Чистое предвосхищение

Вопрошание есть движение, в котором мы, зная о собственном не-знании, стремимся к дальнейшему знанию. Это движение вопрошания имеет своим условием предзнание. Эмпирическое, содержательно определенное предзнание есть условие определенного единичного вопроса, однако не является основанием для того, чтобы движение вопрошания превышало до сих пор познанное и вопрошало о дальнейшем. Для этого необходимо чистое (априорное) предвосхищение[7]. Предзнание, поскольку оно не только «прежде» данное, но и «пред»-проектируется, теперь само оказывается чистым предвосхищением дальнейших, еще не тематически познанных, однако испрашиваемых, следовательно знаемых, содержаний. Предзнание само есть предвосхищение, т. е. некая не только статическая величина, но и динамическое событие стремящегося, пред-проектирующего простирания на то, чего я хочу достигнуть в вопрошании, схватить в знании.

На что направлено это предвосхищение? Насколько далеко оно простирается? Что является сферой или горизонтом возможного вопрошания? Можно было бы допустить ограниченную сферу, в рамках которой мы вопрошаем, но которую не можем переступить, ибо сверх этого нельзя ожидать знания. Граница такой сферы могла бы устанавливаться по-разному.
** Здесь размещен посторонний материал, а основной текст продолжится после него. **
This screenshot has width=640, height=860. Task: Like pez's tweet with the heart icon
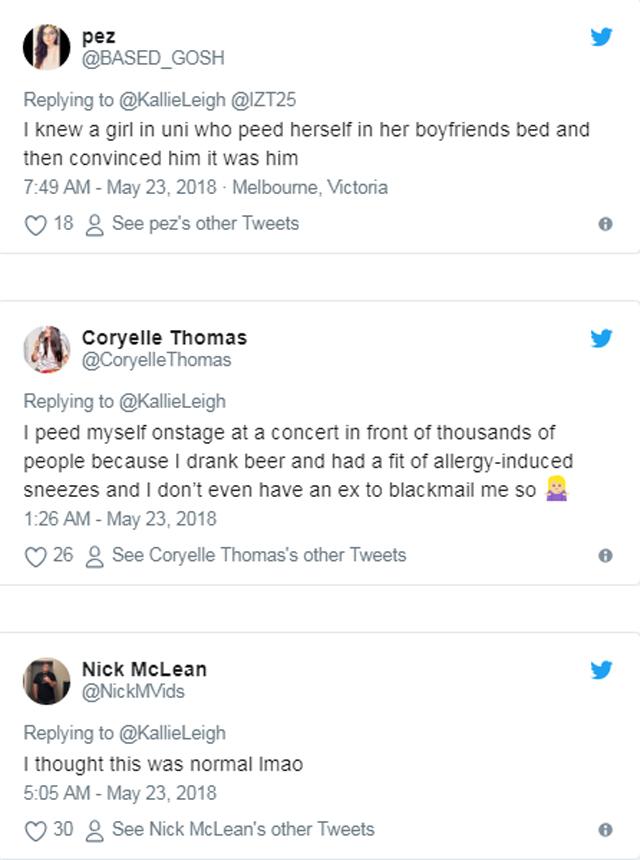(x=35, y=225)
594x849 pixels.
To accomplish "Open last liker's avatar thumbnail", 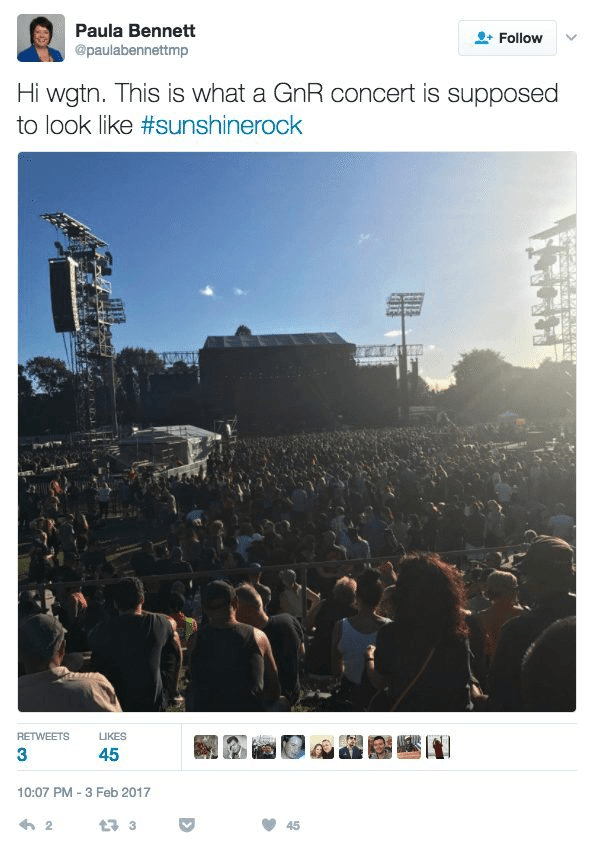I will 438,747.
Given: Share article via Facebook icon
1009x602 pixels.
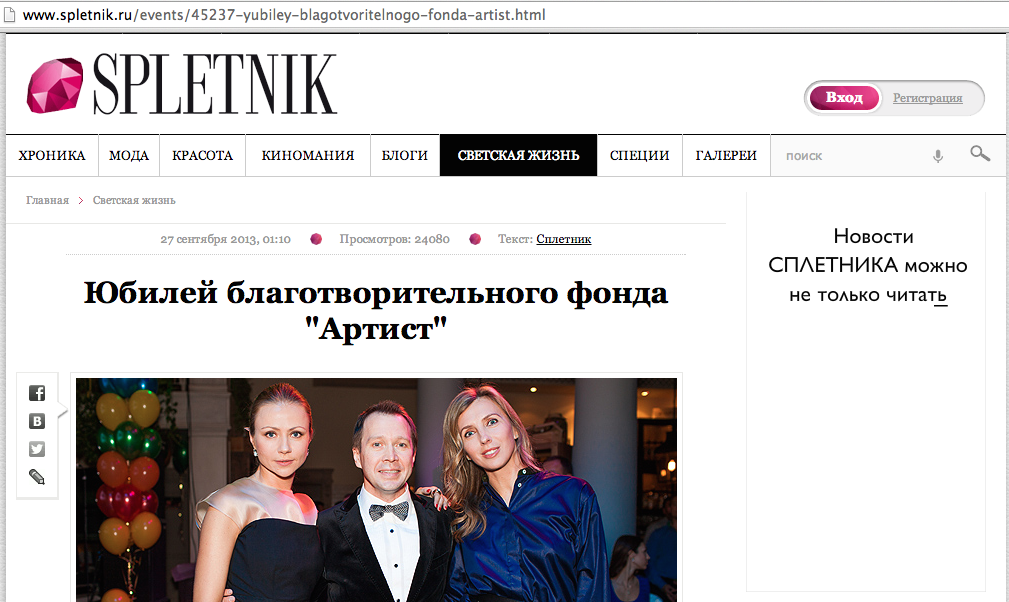Looking at the screenshot, I should (x=37, y=393).
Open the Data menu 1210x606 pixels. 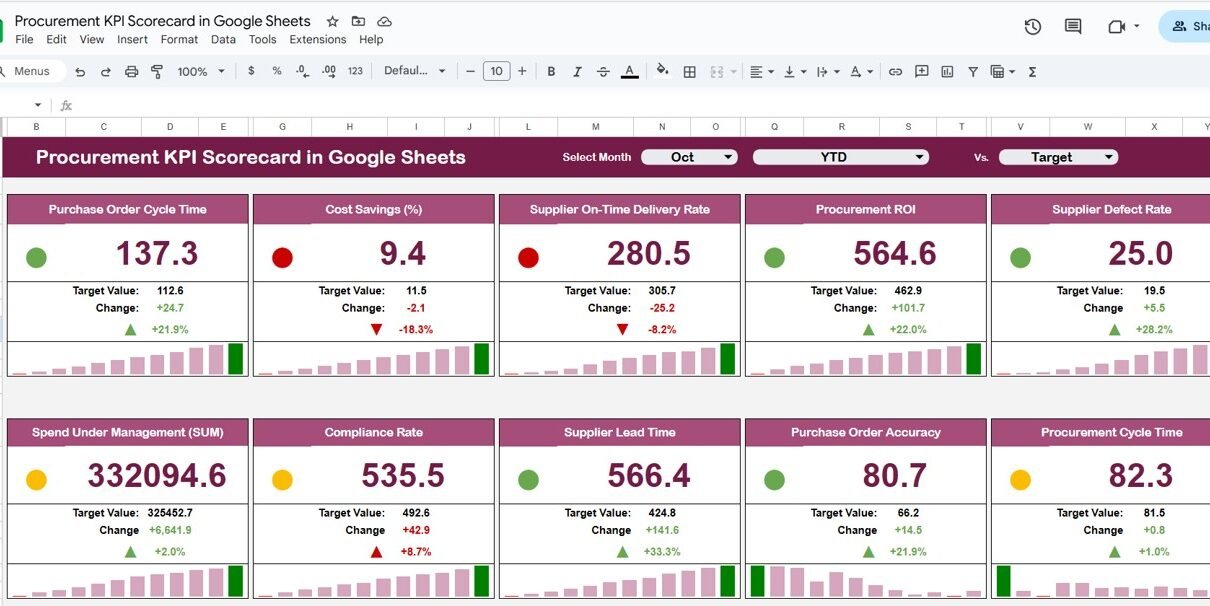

В эмпиризме (особенно у Юма) познание ограничено чувственно данным, в неопозитивизме – верифицируемым во внешнем опыте (Венский кружок и др.). Соответственно, осмысленный вопрос возможен только в сфере, где чувственно констатируемые «данные» могут давать значимый ответ. Вполне естественен, однако, вопрос, не можем ли мы по меньшей мере вопрошать сверх этой сферы.

Кант ограничивает теоретическое познание сферой возможного опыта, хотя понимает его шире, чем эмпиризм, – уже как синтез созерцания и мышления, однако ограничивает опыт предметами чувственного созерцания. Здесь также остается вопрос, не можем ли мы вопрошать сверх этого. Сам Кант превосходит эмпирически данное в мышлении чистых идей разума, тем более в практической вере.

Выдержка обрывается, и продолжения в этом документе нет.